Broth is the light and mildly flavorful liquid your mom used to heat up for you when you were sick. It comes together with a base of water, simmered with vegetables and meat. It's cooked for 45 minutes to two hours before it's strained, salted, and enjoyed on its own or as a base for any soup under the sun. Say you have a leftover rotisserie chicken in the fridge; you can keep it from going to waste by throwing it into a pot with carrots, celery, and onion to make a base for a delightful chicken noodle soup.

Stock: a hearty starting point for other dishes

Stock has a similar ingredients list as broth — water and veggies — but differs in its use of bones. It takes longer to cook — about four to six hours — but its versatility is worth the extra labor.

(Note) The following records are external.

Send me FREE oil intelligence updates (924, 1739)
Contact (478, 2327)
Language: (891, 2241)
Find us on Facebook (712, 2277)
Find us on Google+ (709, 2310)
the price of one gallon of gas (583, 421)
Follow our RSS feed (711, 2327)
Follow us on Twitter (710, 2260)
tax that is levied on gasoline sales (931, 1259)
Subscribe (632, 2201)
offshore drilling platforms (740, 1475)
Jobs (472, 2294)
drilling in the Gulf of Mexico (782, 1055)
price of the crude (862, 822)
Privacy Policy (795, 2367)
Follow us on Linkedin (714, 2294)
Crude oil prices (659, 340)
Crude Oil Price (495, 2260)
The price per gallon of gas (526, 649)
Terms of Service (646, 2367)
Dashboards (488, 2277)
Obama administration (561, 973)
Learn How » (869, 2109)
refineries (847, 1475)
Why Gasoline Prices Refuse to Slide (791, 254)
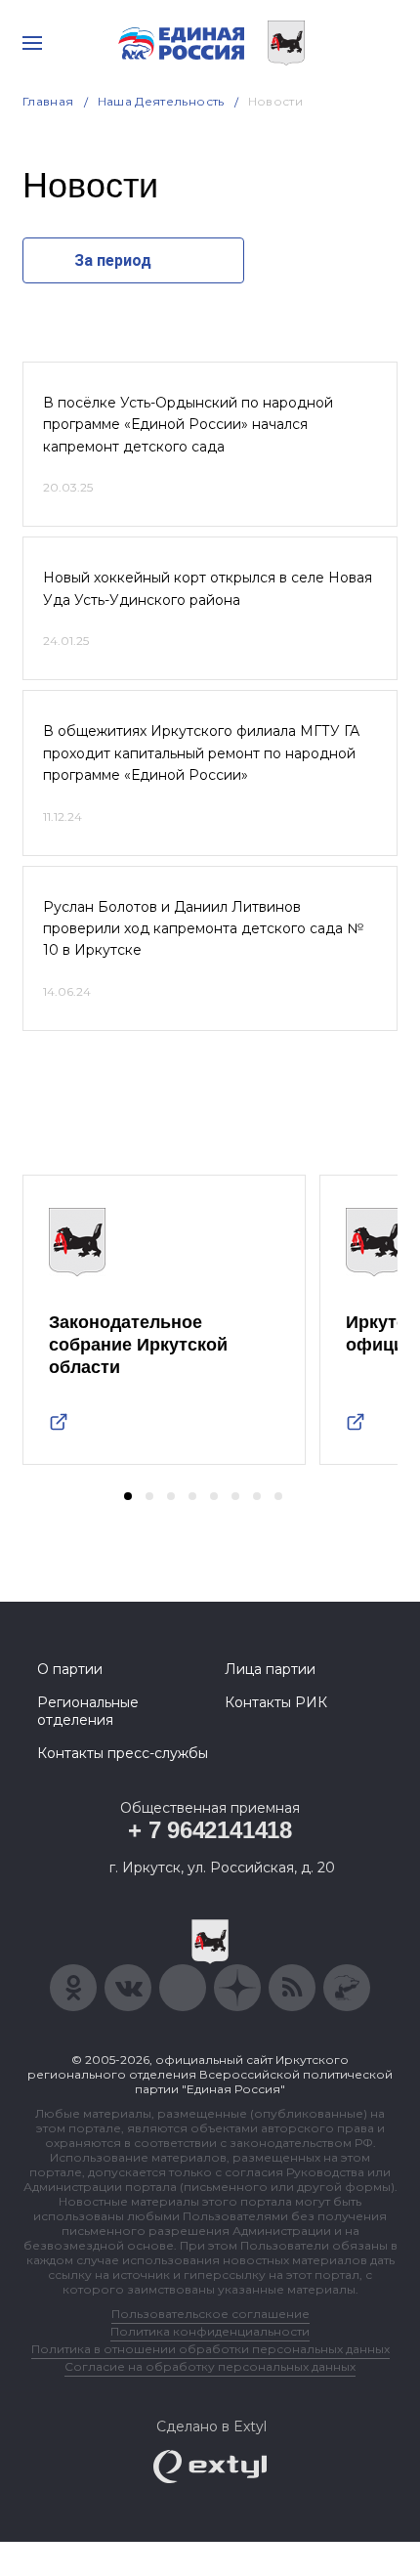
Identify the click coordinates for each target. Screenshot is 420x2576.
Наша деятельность (161, 101)
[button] (128, 1496)
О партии (70, 1669)
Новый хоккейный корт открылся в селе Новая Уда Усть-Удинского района (207, 588)
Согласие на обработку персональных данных (210, 2366)
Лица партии (270, 1669)
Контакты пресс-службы (122, 1753)
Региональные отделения (88, 1711)
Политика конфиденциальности (210, 2331)
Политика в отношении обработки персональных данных (210, 2348)
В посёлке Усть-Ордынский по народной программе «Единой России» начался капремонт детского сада (188, 424)
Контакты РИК (276, 1702)
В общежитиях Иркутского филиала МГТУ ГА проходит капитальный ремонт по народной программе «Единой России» (201, 753)
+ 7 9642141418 (210, 1830)
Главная (48, 101)
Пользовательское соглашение (210, 2313)
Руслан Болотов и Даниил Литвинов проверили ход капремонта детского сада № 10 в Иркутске (203, 929)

Bones, sometimes roasted and sometimes with meat still attached, release collagen when simmered, which gives stock its rich, gelatinous texture. That high collagen content means that stock coagulates when refrigerated but returns to a liquid when heated. Stock's thickness makes it a great tool for just about anything in the kitchen, except for eating on its own. Use it to deglaze a pan after cooking bacon or caramelizing onions; it will create an irresistibly rich liquid for sauces or gravy. If you need broth for a dish but only have stock, don't panic; dilute it with water, and it's a perfect substitute.

And what about bone broth?

Remember bone broth, one of last year's biggest wellness trends? It's like stock, but it's cooked for much longer to release the bones' collagen and other health-boosting minerals. The result is a velvety broth with a ton of flavor. It's meant to be heated and sipped from a mug for a comforting, nutritious snack or used in place of stock or broth in soups.